>>>>>

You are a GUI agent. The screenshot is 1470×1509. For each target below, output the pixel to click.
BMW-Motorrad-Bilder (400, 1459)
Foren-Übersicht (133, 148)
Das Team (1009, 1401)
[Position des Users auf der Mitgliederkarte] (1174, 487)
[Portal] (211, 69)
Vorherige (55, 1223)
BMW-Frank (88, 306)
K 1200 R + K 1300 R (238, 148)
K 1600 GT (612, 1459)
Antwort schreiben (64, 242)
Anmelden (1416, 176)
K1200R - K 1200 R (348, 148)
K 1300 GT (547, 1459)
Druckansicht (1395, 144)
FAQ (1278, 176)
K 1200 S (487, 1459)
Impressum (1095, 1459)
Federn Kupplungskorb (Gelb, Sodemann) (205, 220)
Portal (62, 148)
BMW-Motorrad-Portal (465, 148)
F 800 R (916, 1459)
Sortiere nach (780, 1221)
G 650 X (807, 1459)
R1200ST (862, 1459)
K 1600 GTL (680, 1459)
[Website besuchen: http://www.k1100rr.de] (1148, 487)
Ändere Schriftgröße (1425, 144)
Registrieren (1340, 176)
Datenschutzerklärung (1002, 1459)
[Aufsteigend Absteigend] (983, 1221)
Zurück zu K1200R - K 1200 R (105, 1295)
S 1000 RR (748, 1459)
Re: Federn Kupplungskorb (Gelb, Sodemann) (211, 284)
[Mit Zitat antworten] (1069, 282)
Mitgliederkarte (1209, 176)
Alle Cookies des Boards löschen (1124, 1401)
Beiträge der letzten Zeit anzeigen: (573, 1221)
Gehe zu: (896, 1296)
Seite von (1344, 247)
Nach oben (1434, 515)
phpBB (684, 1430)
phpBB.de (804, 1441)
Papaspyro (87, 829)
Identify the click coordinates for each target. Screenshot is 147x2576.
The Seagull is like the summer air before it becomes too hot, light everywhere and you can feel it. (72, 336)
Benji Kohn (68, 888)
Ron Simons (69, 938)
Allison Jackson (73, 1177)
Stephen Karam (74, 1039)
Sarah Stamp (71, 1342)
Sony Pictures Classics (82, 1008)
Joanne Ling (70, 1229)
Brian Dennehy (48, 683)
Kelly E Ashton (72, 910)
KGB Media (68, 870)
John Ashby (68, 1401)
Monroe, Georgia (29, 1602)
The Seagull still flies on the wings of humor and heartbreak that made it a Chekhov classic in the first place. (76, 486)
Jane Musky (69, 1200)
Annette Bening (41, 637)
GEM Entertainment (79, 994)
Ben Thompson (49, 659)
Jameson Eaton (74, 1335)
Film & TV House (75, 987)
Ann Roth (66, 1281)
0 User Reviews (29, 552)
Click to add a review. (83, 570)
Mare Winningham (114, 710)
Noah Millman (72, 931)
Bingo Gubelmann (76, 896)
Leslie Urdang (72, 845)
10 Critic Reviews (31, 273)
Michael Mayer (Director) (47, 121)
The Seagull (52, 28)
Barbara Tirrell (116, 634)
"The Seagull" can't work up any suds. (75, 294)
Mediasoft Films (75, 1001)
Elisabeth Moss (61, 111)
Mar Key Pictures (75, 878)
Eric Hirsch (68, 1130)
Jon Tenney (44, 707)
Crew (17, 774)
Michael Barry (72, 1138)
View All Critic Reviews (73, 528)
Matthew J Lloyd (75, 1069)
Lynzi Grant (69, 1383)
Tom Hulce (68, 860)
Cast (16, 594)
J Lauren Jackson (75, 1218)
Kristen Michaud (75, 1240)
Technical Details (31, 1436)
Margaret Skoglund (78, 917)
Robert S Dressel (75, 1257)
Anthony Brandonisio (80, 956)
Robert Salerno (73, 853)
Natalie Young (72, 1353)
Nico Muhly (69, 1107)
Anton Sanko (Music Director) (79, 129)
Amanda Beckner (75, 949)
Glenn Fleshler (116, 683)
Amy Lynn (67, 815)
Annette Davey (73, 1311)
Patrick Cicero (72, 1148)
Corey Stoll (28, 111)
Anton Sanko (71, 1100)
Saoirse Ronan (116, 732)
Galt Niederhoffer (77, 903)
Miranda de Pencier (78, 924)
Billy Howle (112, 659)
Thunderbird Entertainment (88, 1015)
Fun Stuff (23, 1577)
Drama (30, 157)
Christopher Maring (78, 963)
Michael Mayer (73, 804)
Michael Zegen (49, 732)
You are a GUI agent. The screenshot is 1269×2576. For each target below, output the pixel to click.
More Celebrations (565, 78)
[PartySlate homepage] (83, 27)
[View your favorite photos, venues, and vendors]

<<<<<

Transcribe every line of the data, exactly as it stands.

You are a GUI agent. The screenshot is 1470×1509. For each target below, output the pixel to click.
BMW-Motorrad-Bilder (400, 1459)
Foren-Übersicht (133, 148)
Das Team (1009, 1401)
[Position des Users auf der Mitgliederkarte] (1174, 487)
[Portal] (211, 69)
Vorherige (55, 1223)
BMW-Frank (88, 306)
K 1200 R + K 1300 R (238, 148)
K 1600 GT (612, 1459)
Antwort schreiben (64, 242)
Anmelden (1416, 176)
K1200R - K 1200 R (348, 148)
K 1300 GT (547, 1459)
Druckansicht (1395, 144)
FAQ (1278, 176)
K 1200 S (487, 1459)
Impressum (1095, 1459)
Federn Kupplungskorb (Gelb, Sodemann) (205, 220)
Portal (62, 148)
BMW-Motorrad-Portal (465, 148)
F 800 R (916, 1459)
Sortiere nach (780, 1221)
G 650 X (807, 1459)
R1200ST (862, 1459)
K 1600 GTL (680, 1459)
[Website besuchen: http://www.k1100rr.de] (1148, 487)
Ändere Schriftgröße (1425, 144)
Registrieren (1340, 176)
Datenschutzerklärung (1002, 1459)
[Aufsteigend Absteigend] (983, 1221)
Zurück zu K1200R - K 1200 R (105, 1295)
S 1000 RR (748, 1459)
Re: Federn Kupplungskorb (Gelb, Sodemann) (211, 284)
[Mit Zitat antworten] (1069, 282)
Mitgliederkarte (1209, 176)
Alle Cookies des Boards löschen (1124, 1401)
Beiträge der letzten Zeit anzeigen: (573, 1221)
Gehe zu: (896, 1296)
Seite von (1344, 247)
Nach oben (1434, 515)
phpBB (684, 1430)
phpBB.de (804, 1441)
Papaspyro (87, 829)
Identify the click coordinates for each target. Screenshot is 147x2576.
The Seagull is like the summer air before it becomes too hot, light everywhere and you can feel it. (72, 336)
Benji Kohn (68, 888)
Ron Simons (69, 938)
Allison Jackson (73, 1177)
Stephen Karam (74, 1039)
Sarah Stamp (71, 1342)
Sony Pictures Classics (82, 1008)
Joanne Ling (70, 1229)
Brian Dennehy (48, 683)
Kelly E Ashton (72, 910)
KGB Media (68, 870)
John Ashby (68, 1401)
Monroe, Georgia (29, 1602)
The Seagull still flies on the wings of humor and heartbreak that made it a Chekhov classic in the first place. (76, 486)
Jane Musky (69, 1200)
Annette Bening (41, 637)
GEM Entertainment (79, 994)
Ben Thompson (49, 659)
Jameson Eaton (74, 1335)
Film & TV House (75, 987)
Ann Roth (66, 1281)
0 User Reviews (29, 552)
Click to add a review. (83, 570)
Mare Winningham (114, 710)
Noah Millman (72, 931)
Bingo Gubelmann (76, 896)
Leslie Urdang (72, 845)
10 Critic Reviews (31, 273)
Michael Mayer (Director) (47, 121)
The Seagull (52, 28)
Barbara Tirrell (116, 634)
"The Seagull" can't work up any suds. (75, 294)
Mediasoft Films (75, 1001)
Elisabeth Moss (61, 111)
Mar Key Pictures (75, 878)
Eric Hirsch (68, 1130)
Jon Tenney (44, 707)
Crew (17, 774)
Michael Barry (72, 1138)
View All Critic Reviews (73, 528)
Matthew J Lloyd (75, 1069)
Lynzi Grant (69, 1383)
Tom Hulce (68, 860)
Cast (16, 594)
J Lauren Jackson (75, 1218)
Kristen Michaud (75, 1240)
Technical Details (31, 1436)
Margaret Skoglund (78, 917)
Robert S Dressel (75, 1257)
Anthony Brandonisio (80, 956)
Robert Salerno (73, 853)
Natalie Young (72, 1353)
Nico Muhly (69, 1107)
Anton Sanko (Music Director) (79, 129)
Amanda Beckner (75, 949)
Glenn Fleshler (116, 683)
Amy Lynn (67, 815)
Annette Davey (73, 1311)
Patrick Cicero (72, 1148)
Corey Stoll (28, 111)
Anton Sanko (71, 1100)
Saoirse Ronan (116, 732)
Galt Niederhoffer (77, 903)
Miranda de Pencier (78, 924)
Billy Howle (112, 659)
Thunderbird Entertainment (88, 1015)
Fun Stuff (23, 1577)
Drama (30, 157)
Christopher Maring (78, 963)
Michael Mayer (73, 804)
Michael Zegen (49, 732)
You are a GUI agent. The screenshot is 1269×2576. For each target below, output the pixel to click.
More Celebrations (565, 78)
[PartySlate homepage] (83, 27)
[View your favorite photos, venues, and vendors]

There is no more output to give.